寺院とサルが共存する聖域林。タナロットとセットで訪れやすい。
タバナン県に位置するアラス・クダトンは、「猿の森の王国」を意味する、ヒンドゥー寺院とそこに暮らす野生の猿の群れで知られる聖域です。ウブドのモンキーフォレストに比べると規模は小さいですが、より素朴で落ち着いた雰囲気が漂います。森の中心には、17世紀頃に建立されたとされるヒンドゥー寺院があり、その境内や周辺の森に数百匹のカニクイザルが生息しています。
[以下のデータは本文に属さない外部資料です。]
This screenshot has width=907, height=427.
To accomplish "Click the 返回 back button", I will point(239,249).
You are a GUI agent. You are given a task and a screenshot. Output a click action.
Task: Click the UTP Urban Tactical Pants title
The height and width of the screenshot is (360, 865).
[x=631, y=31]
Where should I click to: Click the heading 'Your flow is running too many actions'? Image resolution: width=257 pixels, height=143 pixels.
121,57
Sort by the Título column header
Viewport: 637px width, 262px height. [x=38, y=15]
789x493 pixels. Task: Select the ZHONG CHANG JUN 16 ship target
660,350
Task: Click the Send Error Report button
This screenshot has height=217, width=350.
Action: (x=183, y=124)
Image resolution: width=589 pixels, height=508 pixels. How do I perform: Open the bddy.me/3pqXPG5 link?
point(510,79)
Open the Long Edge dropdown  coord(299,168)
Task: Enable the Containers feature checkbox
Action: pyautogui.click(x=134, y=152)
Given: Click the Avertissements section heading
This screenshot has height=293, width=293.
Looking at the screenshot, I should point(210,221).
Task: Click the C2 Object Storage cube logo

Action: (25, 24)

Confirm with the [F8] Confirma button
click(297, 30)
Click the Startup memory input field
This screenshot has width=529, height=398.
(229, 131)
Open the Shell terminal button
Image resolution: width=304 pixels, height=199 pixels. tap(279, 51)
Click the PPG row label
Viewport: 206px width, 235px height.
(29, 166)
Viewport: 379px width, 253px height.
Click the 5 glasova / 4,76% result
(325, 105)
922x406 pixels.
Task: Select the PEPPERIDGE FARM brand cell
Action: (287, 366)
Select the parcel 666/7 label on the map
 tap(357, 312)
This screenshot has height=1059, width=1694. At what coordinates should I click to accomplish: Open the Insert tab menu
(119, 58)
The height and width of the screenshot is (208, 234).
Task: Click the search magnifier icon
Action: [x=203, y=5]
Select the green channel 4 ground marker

ここのサルたちは、寺院の守り神と見なされ、地元の人々によって大切に保護されています。また、この森のもう一つの主役が、巨大なフルーツバット(オオコウモリ)です。日中は木の枝にぶら下がって休んでいる彼らの姿を間近で観察することができます。バリの自然と信仰が一体となった、穏やかな時間を過ごせる場所です。
歴史と寺院建築
アラス・クダトンの寺院は、メングウィ王国の時代に建てられたと伝えられています。興味深いのは、その建築様式です。一般的なバリ寺院とは異なり、魔除けの神カーラ・ブーマが彫られるべき門の上部が未完成のままであったり、闘鶏や儀式を行うバレ(東屋)がなかったりと、いくつかの点で特異な構造をしています。これには諸説ありますが、一説には、森の聖なる力を尊重し、あえて人工的な完成を避けたのではないかと言われています。寺院の周りには濠がめぐらされ、静かで神聖な雰囲気を保っています。
文化:サルとの共生
バリ島では、サルはヒンドゥー教の叙事詩「ラーマーヤナ」に登場する猿の神ハヌマンの眷属とされ、神聖な生き物と考えられています。アラス・クダトンのサルたちは、毎日決まった時間に寺院の管理者から餌を与えられ、昔から人間との共存関係が築かれてきました。彼らは比較的おとなしいとされていますが、野生動物であることに変わりはありません。観光客が食べ物を与えることは禁止されており、持ち物にも注意が必要です。地元の人々がサルに接する際の、穏やかで敬意に満ちた態度に学ぶべき点が多いでしょう。
見どころ(ここをチェック!)
入り口では、地元の女性たちがガイドとして声をかけてきます。彼女たちはサルの生態に詳しく、安全に森を散策するための手助けをしてくれます(案内の後にはチップを渡すのが一般的です)。彼女たちと一緒に歩くと、サルの赤ちゃんの愛らしい姿や、フルーツバットが羽を広げる瞬間など、見逃しがちな光景に出会えるかもしれません。また、希望すれば、大きなニシキヘビを首に巻いて記念撮影するという、スリリングな体験もできます(別料金)。